How to complete this task ▸ Only the lines below starting at the one containing "design (56, 279)" and ending at the one containing "新闻&公告 (272, 166)" belong in the answer, each copied exactly.

[Opening Record extracts section]

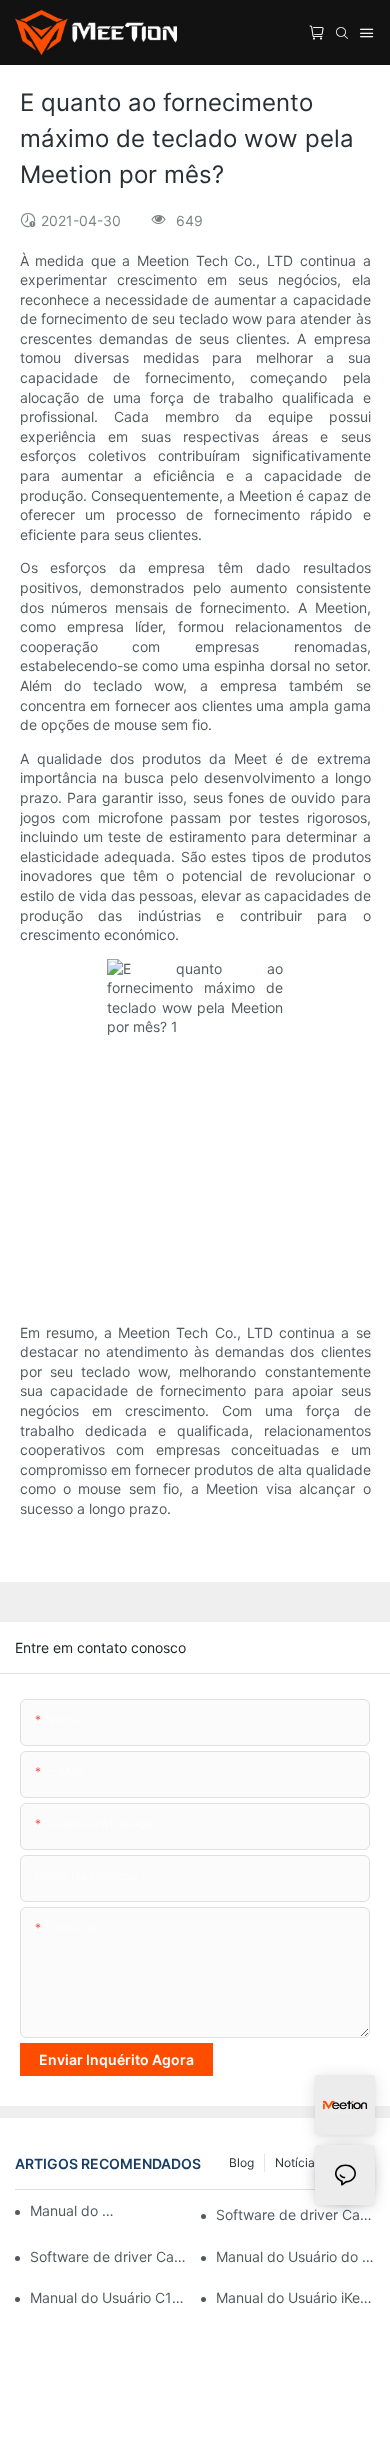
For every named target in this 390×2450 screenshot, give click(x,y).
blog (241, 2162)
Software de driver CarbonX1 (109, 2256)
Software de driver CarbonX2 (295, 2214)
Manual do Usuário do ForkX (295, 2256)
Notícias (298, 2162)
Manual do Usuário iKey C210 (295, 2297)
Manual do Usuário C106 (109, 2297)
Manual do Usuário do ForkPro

[Closing Record extracts section]
[Opening Record extracts section]

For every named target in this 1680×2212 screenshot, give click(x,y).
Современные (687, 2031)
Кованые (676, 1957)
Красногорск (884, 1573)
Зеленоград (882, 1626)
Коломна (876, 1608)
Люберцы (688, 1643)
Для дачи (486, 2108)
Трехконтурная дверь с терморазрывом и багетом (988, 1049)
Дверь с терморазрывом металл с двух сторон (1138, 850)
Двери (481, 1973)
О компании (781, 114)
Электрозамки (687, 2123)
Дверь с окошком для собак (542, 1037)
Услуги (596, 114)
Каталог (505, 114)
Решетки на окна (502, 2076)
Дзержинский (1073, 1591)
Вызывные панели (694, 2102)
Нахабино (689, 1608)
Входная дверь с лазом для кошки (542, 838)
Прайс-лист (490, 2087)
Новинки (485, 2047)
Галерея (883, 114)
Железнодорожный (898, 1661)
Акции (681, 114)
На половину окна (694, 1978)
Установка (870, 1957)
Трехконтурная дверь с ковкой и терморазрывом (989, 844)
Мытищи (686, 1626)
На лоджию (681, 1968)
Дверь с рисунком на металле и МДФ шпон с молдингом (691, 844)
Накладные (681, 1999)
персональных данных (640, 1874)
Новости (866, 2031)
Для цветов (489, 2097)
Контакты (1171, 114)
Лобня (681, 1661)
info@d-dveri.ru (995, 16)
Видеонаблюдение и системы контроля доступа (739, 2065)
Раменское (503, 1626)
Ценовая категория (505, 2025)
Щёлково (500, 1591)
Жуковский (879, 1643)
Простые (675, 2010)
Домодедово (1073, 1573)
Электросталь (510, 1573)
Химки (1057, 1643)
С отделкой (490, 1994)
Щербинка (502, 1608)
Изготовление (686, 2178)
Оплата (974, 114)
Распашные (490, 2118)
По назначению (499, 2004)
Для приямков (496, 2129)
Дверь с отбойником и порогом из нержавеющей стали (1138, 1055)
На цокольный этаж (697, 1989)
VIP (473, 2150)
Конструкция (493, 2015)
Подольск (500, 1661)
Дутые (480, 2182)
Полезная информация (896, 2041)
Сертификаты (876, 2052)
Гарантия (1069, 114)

[Closing Record extracts section]
[Opening Record extracts section]

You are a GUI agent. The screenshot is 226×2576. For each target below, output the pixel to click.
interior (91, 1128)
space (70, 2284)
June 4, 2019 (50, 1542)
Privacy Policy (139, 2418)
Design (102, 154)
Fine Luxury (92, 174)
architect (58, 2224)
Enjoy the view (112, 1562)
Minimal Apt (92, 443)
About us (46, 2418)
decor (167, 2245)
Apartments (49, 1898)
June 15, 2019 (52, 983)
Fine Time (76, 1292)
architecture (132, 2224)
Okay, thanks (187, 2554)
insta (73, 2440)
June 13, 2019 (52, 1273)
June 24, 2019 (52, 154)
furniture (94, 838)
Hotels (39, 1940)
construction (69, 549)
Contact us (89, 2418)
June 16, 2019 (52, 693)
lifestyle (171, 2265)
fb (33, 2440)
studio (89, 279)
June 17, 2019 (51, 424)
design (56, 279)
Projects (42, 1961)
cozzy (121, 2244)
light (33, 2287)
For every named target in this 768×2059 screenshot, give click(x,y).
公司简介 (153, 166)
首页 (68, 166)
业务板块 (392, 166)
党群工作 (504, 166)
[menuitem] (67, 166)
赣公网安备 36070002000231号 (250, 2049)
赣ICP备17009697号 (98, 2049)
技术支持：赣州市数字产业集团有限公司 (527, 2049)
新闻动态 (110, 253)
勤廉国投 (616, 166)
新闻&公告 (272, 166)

[Closing Record extracts section]

Solution ▸
design (56, 279)
Projects (42, 1961)
cozzy (121, 2244)
light (33, 2287)
For every named target in this 768×2059 screenshot, give click(x,y).
公司简介 (153, 166)
首页 (68, 166)
业务板块 (392, 166)
党群工作 (504, 166)
[menuitem] (67, 166)
赣公网安备 36070002000231号 (250, 2049)
赣ICP备17009697号 (98, 2049)
技术支持：赣州市数字产业集团有限公司 (527, 2049)
新闻动态 (110, 253)
勤廉国投 (616, 166)
新闻&公告 (272, 166)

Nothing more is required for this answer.